##### Material for the task

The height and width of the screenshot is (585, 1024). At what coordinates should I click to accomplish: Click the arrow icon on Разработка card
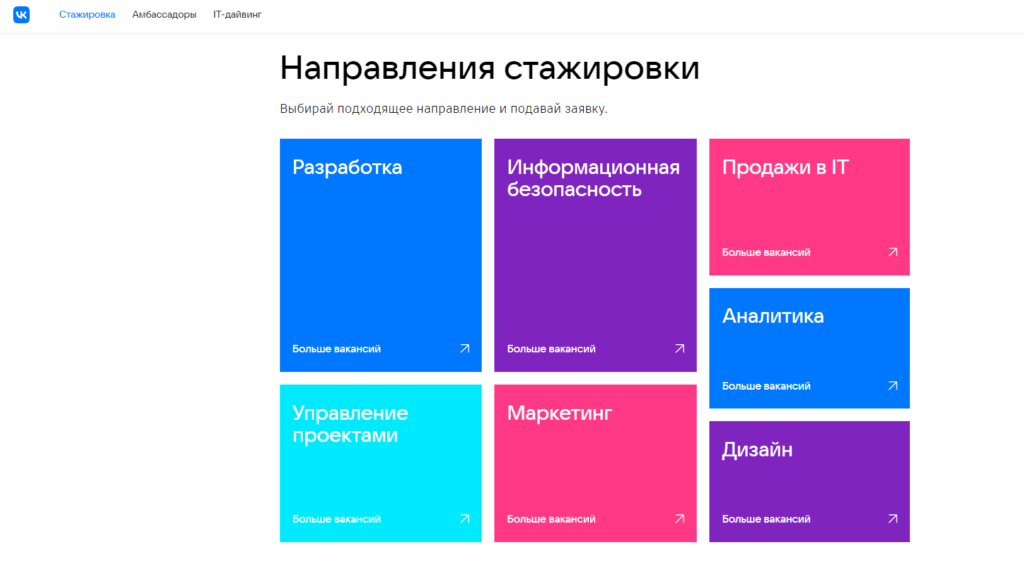click(x=464, y=349)
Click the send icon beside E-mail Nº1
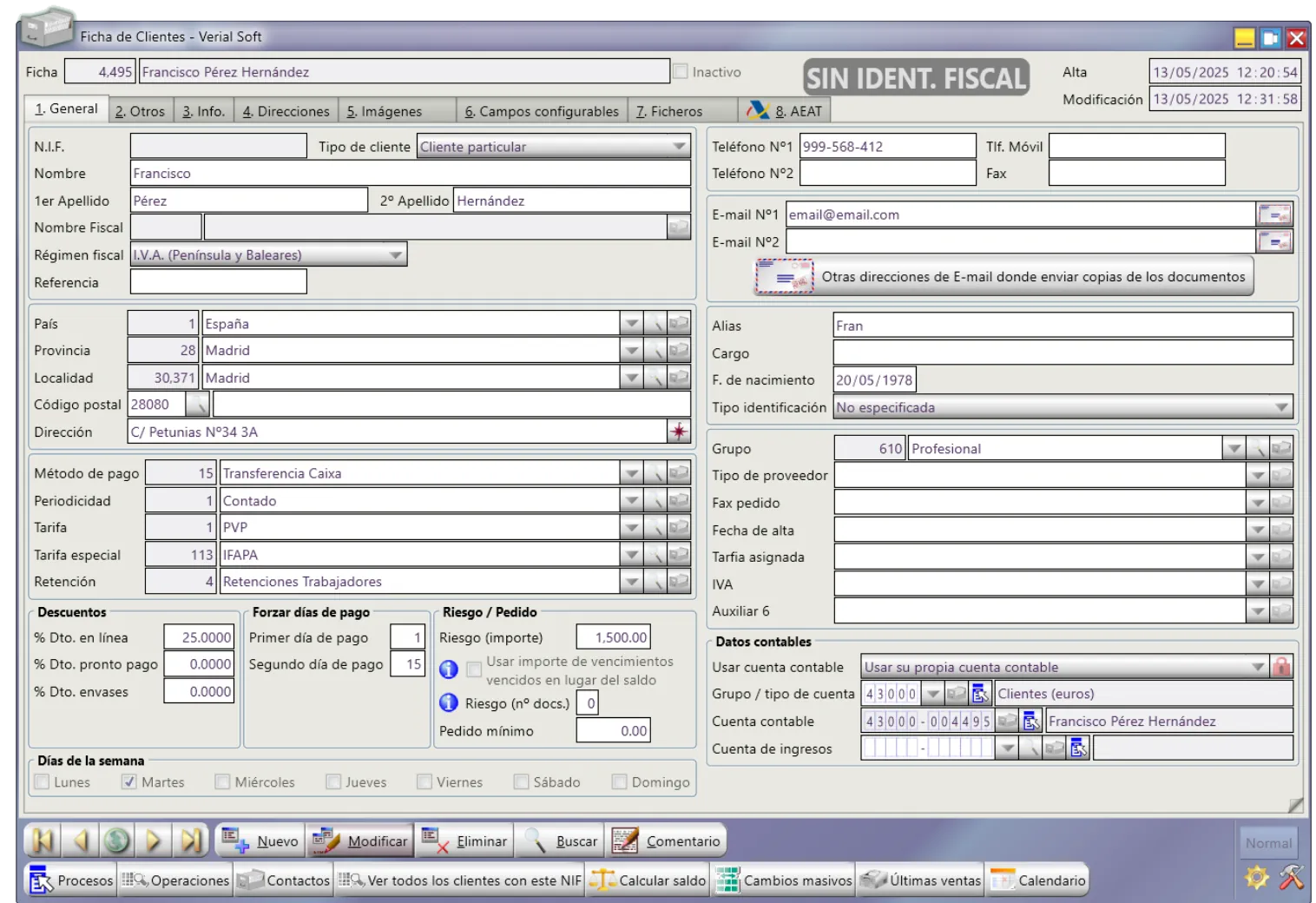The width and height of the screenshot is (1316, 903). [x=1274, y=214]
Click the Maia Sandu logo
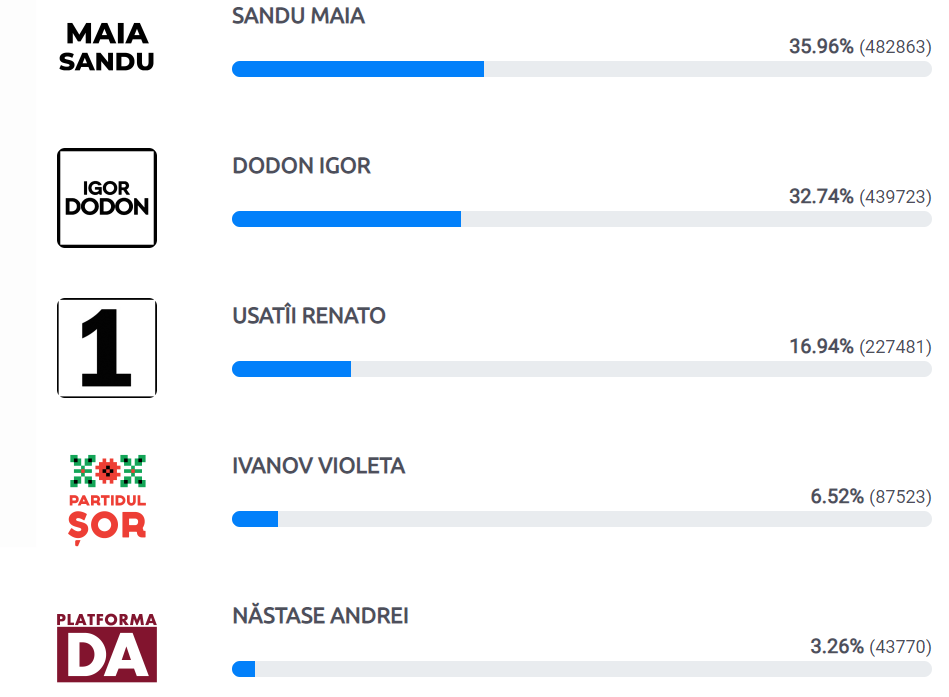949x697 pixels. tap(107, 47)
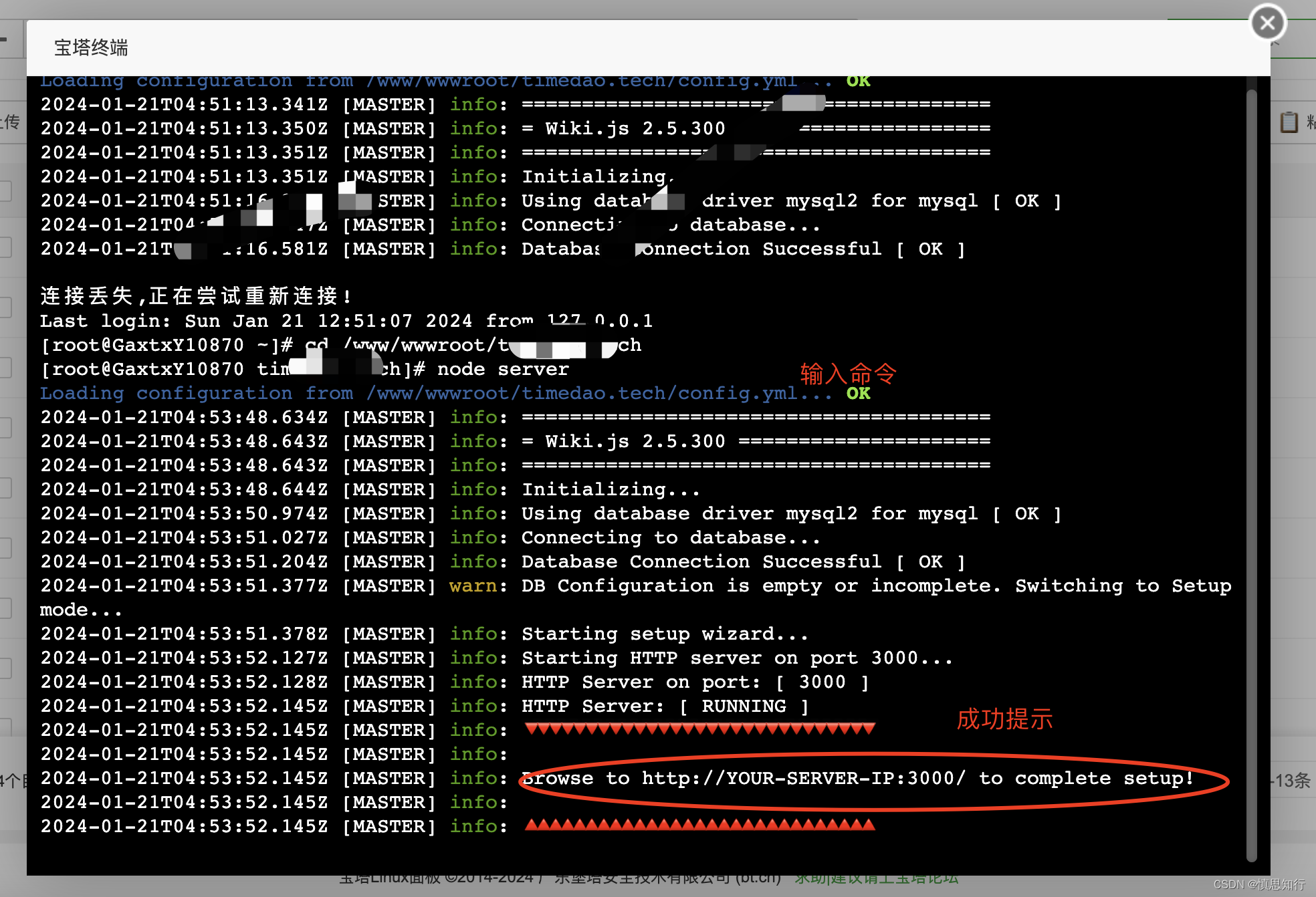Screen dimensions: 1316x897
Task: Click the 'HTTP Server: [ RUNNING ]' log line
Action: click(665, 707)
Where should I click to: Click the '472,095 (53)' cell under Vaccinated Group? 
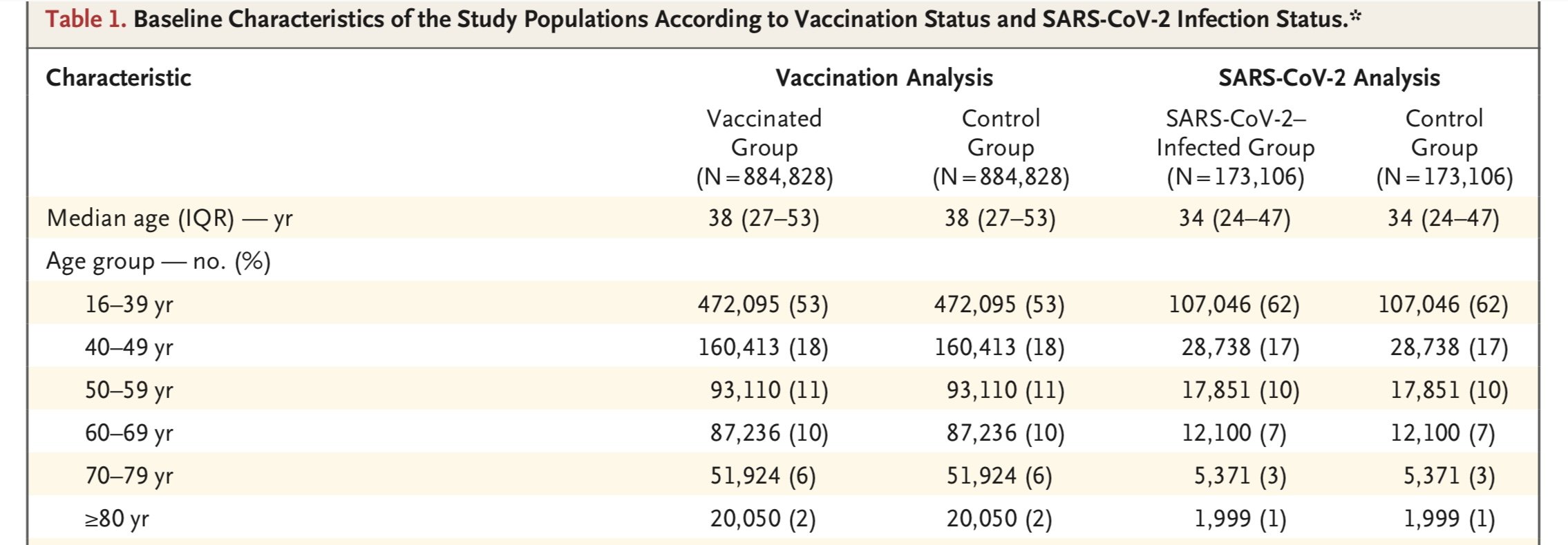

##########

What is required
The expected output is the exact run of lines from the one containing "Click the send icon beside E-mail Nº1" through the final line of the data above, both ends included, with no pictures.

Written response
Click the send icon beside E-mail Nº1
The width and height of the screenshot is (1316, 903). [x=1274, y=214]
Click the Maia Sandu logo
949x697 pixels. tap(107, 47)
Screen dimensions: 1316x897
Task: Click the 'HTTP Server: [ RUNNING ]' log line
Action: click(665, 707)
Where should I click to: Click the '472,095 (53)' cell under Vaccinated Group? 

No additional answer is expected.